Perché questi sistemi diventino davvero indipendenti, potrebbero prima o poi aver bisogno di accesso a risorse finanziarie.
Un agente AI in grado di svolgere compiti ma non di pagare i servizi in autonomia rimane dipendente da un portafoglio o da un sistema di pagamento controllato da esseri umani.
Progetti come Flop Labs stanno cercando di affrontare questa limitazione creando valute digitali progettate specificamente per le transazioni da macchina a macchina.
Flop Labs non parte da un campo vuoto. Fetch.ai, uno dei primi progetti blockchain dedicati agli agenti autonomi e oggi parte della Artificial Superintelligence Alliance formata con SingularityNET e Ocean Protocol nel 2024, ha perseguito un'infrastruttura simile per l'economia delle macchine, e un'ondata di token per agenti AI ha attirato un forte interesse speculativo su tutto il mercato crypto alla fine del 2024.
Se il concetto funziona, gli agenti AI potrebbero potenzialmente diventare partecipanti economici che guadagnano, spendono e trasferiscono asset digitali senza l'intervento umano su ogni transazione.
Il legame con BitMEX aumenta l'attenzione
Anche la storia di Hayes con BitMEX è destinata ad accrescere l'attenzione attorno a FLOP.
BitMEX è diventata una delle piattaforme di derivati sulle criptovalute più riconoscibili durante la prima fase di crescita del settore, contribuendo a consolidare Hayes come figura influente negli asset digitali.
L'annuncio del suo ritorno a un ruolo di leadership arriva poco dopo che BitMEX ha annunciato i piani per chiudere le proprie operazioni.
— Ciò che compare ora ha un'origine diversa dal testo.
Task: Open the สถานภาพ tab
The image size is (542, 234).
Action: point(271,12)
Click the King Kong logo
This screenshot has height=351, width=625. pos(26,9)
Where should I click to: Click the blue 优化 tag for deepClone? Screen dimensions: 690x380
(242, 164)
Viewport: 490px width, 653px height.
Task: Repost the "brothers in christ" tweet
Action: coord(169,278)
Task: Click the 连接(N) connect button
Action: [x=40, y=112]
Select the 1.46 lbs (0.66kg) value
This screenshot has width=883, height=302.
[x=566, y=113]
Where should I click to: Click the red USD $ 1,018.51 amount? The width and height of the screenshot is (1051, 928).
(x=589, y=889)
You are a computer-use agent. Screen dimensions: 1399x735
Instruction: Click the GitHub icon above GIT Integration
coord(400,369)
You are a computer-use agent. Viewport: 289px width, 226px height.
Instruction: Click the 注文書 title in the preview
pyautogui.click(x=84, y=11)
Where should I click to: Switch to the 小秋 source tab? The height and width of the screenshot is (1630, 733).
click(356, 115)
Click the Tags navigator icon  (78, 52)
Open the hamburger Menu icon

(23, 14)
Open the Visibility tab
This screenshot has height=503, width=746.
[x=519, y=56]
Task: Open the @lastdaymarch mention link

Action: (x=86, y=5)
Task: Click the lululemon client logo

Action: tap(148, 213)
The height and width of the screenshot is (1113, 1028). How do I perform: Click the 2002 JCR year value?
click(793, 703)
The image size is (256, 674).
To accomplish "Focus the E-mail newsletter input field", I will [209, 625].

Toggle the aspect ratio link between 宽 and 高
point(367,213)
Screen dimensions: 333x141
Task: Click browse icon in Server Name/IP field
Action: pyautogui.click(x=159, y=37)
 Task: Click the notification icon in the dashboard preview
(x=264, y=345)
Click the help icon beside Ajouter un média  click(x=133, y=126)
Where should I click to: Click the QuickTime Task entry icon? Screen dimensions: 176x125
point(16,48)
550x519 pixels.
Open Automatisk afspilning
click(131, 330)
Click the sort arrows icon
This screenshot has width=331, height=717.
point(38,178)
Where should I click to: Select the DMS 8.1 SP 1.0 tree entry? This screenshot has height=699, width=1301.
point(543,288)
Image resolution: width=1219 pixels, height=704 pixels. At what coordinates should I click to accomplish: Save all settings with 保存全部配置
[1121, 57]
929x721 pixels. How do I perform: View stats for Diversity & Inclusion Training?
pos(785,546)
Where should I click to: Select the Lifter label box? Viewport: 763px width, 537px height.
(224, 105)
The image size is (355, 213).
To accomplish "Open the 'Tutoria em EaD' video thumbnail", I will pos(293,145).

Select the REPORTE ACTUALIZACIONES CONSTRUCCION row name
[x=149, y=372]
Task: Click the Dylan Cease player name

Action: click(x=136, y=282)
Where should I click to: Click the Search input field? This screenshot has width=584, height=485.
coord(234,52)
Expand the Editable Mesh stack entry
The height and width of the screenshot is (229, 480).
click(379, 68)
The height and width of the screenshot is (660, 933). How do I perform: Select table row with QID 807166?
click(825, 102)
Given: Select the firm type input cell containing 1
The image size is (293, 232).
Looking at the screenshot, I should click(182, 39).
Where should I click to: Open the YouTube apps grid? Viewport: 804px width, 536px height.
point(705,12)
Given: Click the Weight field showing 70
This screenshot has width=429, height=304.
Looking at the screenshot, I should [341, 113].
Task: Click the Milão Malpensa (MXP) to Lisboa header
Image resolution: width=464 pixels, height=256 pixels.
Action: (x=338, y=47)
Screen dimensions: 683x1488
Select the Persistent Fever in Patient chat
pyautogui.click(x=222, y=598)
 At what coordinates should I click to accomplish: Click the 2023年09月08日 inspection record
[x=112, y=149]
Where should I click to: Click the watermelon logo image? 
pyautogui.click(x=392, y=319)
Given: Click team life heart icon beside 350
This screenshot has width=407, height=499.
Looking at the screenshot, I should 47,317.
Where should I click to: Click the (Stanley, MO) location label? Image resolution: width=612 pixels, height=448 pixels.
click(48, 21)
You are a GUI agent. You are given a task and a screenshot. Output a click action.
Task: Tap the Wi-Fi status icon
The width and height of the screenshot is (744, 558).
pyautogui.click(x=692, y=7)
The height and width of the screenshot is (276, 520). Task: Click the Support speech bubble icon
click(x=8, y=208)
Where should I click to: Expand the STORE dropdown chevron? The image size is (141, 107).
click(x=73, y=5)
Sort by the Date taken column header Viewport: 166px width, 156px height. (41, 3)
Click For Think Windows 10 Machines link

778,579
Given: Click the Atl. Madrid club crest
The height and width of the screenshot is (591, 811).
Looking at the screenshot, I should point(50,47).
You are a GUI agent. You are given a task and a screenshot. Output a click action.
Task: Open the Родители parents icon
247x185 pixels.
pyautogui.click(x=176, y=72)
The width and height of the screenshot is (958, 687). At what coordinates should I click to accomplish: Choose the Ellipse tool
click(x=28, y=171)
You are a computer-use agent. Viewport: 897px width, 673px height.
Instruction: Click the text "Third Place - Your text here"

Questo sviluppo aggiunge un ulteriore elemento all'ultima mossa di Hayes, sebbene Flop Labs sia un progetto separato focalizzato sull'infrastruttura AI anziché sui derivati sulle criptovalute.
Per i trader e gli investitori che conoscono Hayes, il suo coinvolgimento potrebbe generare un interesse significativo per FLOP prima del lancio della rete.
Cosa succederà ora per FLOP?
Il prossimo importante traguardo per FLOP dovrebbe essere l'airdrop previsto per il quarto trimestre del 2026, seguito dal blocco genesi del Flop Network fissato come obiettivo per il primo trimestre del 2027.
Fino ad allora, gli investitori si concentreranno probabilmente sullo sviluppo tecnico del progetto, sui dettagli della distribuzione dei token e sulle prove di adozione nel mondo reale.
Il principale interrogativo è se gli agenti AI svilupperanno davvero una domanda significativa per una criptovaluta dedicata.
Se gli agenti autonomi diventassero una parte importante dell'economia digitale, un sistema di pagamento progettato specificamente per le transazioni da macchina a macchina potrebbe avere un potenziale significativo.
Ma Flop Labs deve ancora dimostrare quella visione nella pratica.
Per ora, il ritorno di Arthur Hayes ha collocato saldamente FLOP sui radar del mercato delle criptovalute, unendo la sua consolidata reputazione a una delle narrazioni emergenti più seguite del settore: le economie digitali basate sull'AI.